→ **Selection**:
+ + + +
Down along the Rhine to Koblenz — beautiful city at junction of Rhine & Mosel rivers — it’s the real wine growing district of Germany & very beautiful — hills all along the Rhine — there really is a castle or ruin of one on every hilltop [right] — every square inch of soil that isn’t rock & isn’t too steep (though some looked pretty steep) is covered with vineyards — when we were there it was still rather early & the grape vines were not really green yet. However plenty of flowering trees — chestnuts in flower, tulips, forget-me-nots, lilacs. We spent the night at Youth Hostel in Koblenz — it was a huge semi-ruined fortress, high on a rocky hill overlooking city & junction of two rivers — bridges, barges, ferries.
Then 30th April — on further down Rhine to Mainz & then turning east we had lunch at Heidelberg & looked at the castle there & went on further to have tea [dinner] at Stuttgart — didn’t have time for any sightseeing — (had to get to YH at Ulm by evening) — beautiful country around Stuttgart — hills covered in pine forests — lots of orchards — also saw a lot of signs advertising “Sprudel” which I remember from before.
Munich. Evening at Hofbräuhaus — a big beer hall — famous in Munich — waitresses wearing dirndls etc — huge wooden tables & beer in Steins — usually it crawls with tourists — but since tourist season was not yet in full swing, we did see some locals — still the place is too well known to be anything very authentic (Had Schweinefleisch mit Kraut un Kartoffeln.)
In Munich had a look at the city, Town Hall etc & discovered Market place — full of vegs, cheeses, sausages etc — fabulous.
Visited the Deutsche Museum — famous science museum — working models of everything from musical instruments to dams, bridges etc — in the mining section you actually walk through mines (models, but realistic)
+ + + +
→ **Material provided**:
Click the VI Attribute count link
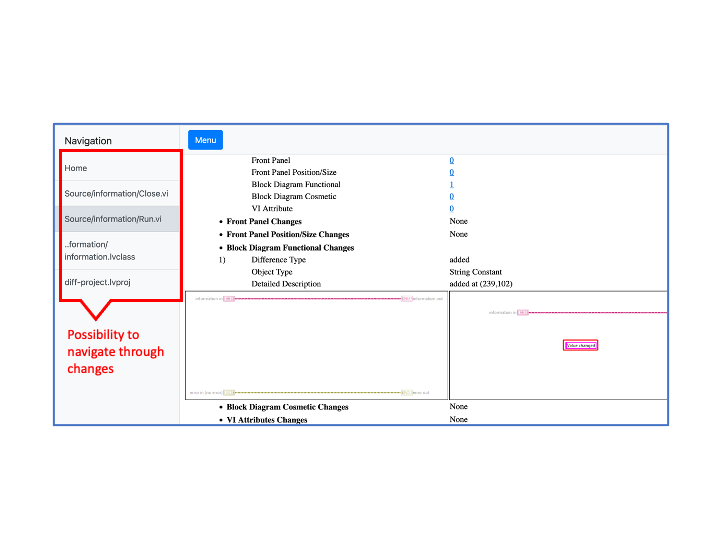The width and height of the screenshot is (720, 540). 451,208
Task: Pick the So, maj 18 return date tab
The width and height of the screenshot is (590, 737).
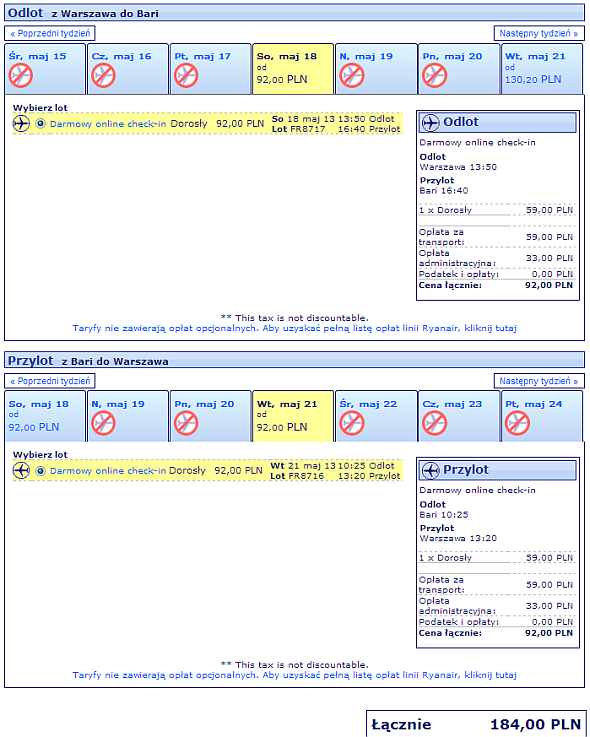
+ + + +
Carry the travel diary on past its final entry, writing the next part in the same voice. The lines above are separate from the travel diary.

→ **Task result**:
4th May set off again heading south — beautiful countryside — mountains (Tyrol) — South Germany & Austria full of fantastic scenery [above, Inese’s sketches en route] — huge mountains & small villages (each with tall church spire) in valleys — houses often have outside mural paintings (usually religious in theme) or decorated shutters — there are small religious shrines everywhere along the roadside — often in middle of a field — usually in form of crucifix or saintly figure & roof over top & candles or lanterns burning in front (similar ones, though local differences, in Jugoslavia, Italy, Greece — in Greece they often have shape of church, but domed type) — everywhere green slopes of pastures & dotted around small wooden log huts — presumably to keep feed or something.
Camped for first time at Innsbruck, near river (fast flowing, cold, clean). In evening walked into the hills & sat in grass looking down at city. (Innsbruck is also the place where last winter Olympics took place — huge mountains around it, but when we were there, weather lovely, slight patches of snow only on tops of highest mountains).
5th May set off again — mountains all the way — through Brenner Pass by mid-morning into Italy — south to Lake Garda [left] — at northern end mountains go straight down into lake — we camped further south where there was space near lake’s edge. Up till then we had thought we’d try & see Italy — but then decided that since we had a bit of time on our hands we should try & head for somewhere further away as we’d probably be able to get to Italy while working in Germany. So we headed east for Jugoslavia & Greece.
Had lunch in Verona — beautiful old town (of Romeo & Juliet fame) — big Roman arena in centre — apparently they hold open air plays & things there — operas etc — we found Market Place… travelled through Italian landscape to Trieste — yellowish plaster houses — vineyards (already very green here — fruit trees also green — fields & fields of yellow dandelions [right] & red poppies) — dark green slender cypresses…
We stayed a couple of days (camping) in Trieste — beautiful, near sea — Italian (also Greek) toilets are a joy – they consist of a hole in the floor & two marked spots for your feet — one’s aim has to be pretty good — they do have water to flush them — but heaven’s know what the advantage of this type is supposed to be?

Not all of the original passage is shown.